Em 1965 foram adicionados outros novos sabores como nata de morango, chocolate e baunilha, obrigando à introdução de tecnologias para acrescentar leite ao processo de fabrico.

A marca apostou sempre na publicidade como via para a sua promoção e em 1969 ganhou o prémio do melhor anúncio do ano no Festival Internacional de Publicidade de Cannes Lions.

Em 1960 foi decidido mudar de logotipo, o rosto da marca e o artista convidado foi nem mais nem menos que o pintor surrealista espanhol Salvador Dali, amigo de Enric, que lhe acrescentou a popular marguerita ou camomila,  a envolver a designação da marca. No entanto a partir dessa base de Dali o logotipo foi sendo ajustado até à actualidade.

A marca continuou pelos anos seguintes a desenvolver-se e a espalhar-se pelo mundo, sempre aliada a a grandes campanhas publicitárias e estas a grandes nomes do desperto e espectáculo.

Em 2006 a marca passou a integrar o grupo italo-holandês Perfetti-Van Melle. A marcar o facto, num só dia foram fabricadis 3 015 585 Chupa Chups. É obra! 

A marca dispõe de mais de uma centena de variedades, muitas ainda com o conceito original mas outras já muito diferentes.

Na imagem abaixo a evolução do design do logotipo da Chupa Chups.




1/03/2023

Chocolates Imperial - ...rei e senhor

 


Cartaz publicitário de 1974 aos chocolates Imperial.
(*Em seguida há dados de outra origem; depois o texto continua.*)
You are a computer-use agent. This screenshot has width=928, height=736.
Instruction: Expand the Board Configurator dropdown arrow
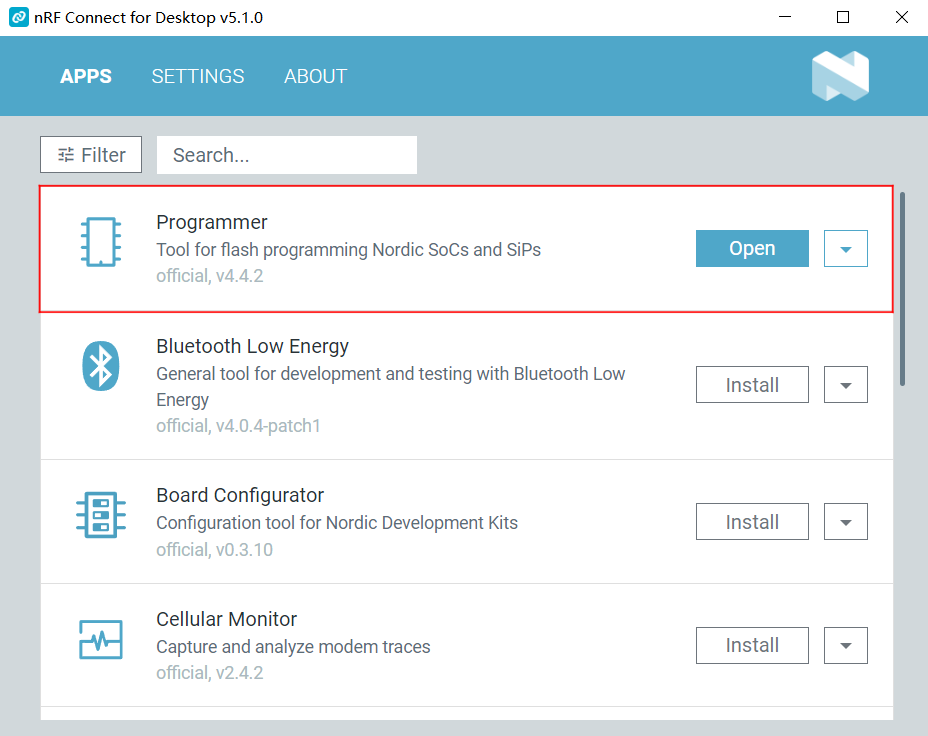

A  Imperial foi fundada em 1932 em Vila do Conde, por Manuel Dias da Silva que regressou do Brasil com uma nova fórmula de chocolate e com o apoio do seu irmão Libório Ferreira da Silva, e um amigo, Abel Salazar, concretizaram o sonho de criar uma fábrica de chocolates em Portugal.
Em 1973 o Grupo RAR adquire a Imperial, procedendo a significativos investimentos que levaram a um aumento da capacidade produtiva e à criação de marcas que atingiram um elevado nível de notoriedade no mercado português de chocolates. Inicia-se assim um percurso de sucesso crescente.
Nos anos 1980 o lançamento da marca Pintarolas. As divertidas e coloridas drageias de chocolate que continuam a encantar gerações de crianças.
Em 1982 o lançamento de outra grande marca, a  Jubileu para comemoração do 50º aniversário da Imperial.
A Regina, outra grande marca de chocolates, concorrente da Imperial, após a sua falência nos anos 1990, os direitos de marca foram comprados pelo Grupo RAR, juntando-se assim à Imperial.
Em 2015 a Imperial é adquirida pelo fundo espanhol Vallis Sustainable Investments I.

[fonte; Imperial]

12/19/2022

Onde há Bac há frescura

 

aqui falamos do desodorizante Bac. 

Voltando à marca, uma outra memória com um cartaz publicitário do ano de 1974. O cartaz remete para o tempo de Verão. No mesmo cartaz dois slogans, um que dá título a esta memória e ainda "Bac - Frescura que perdura".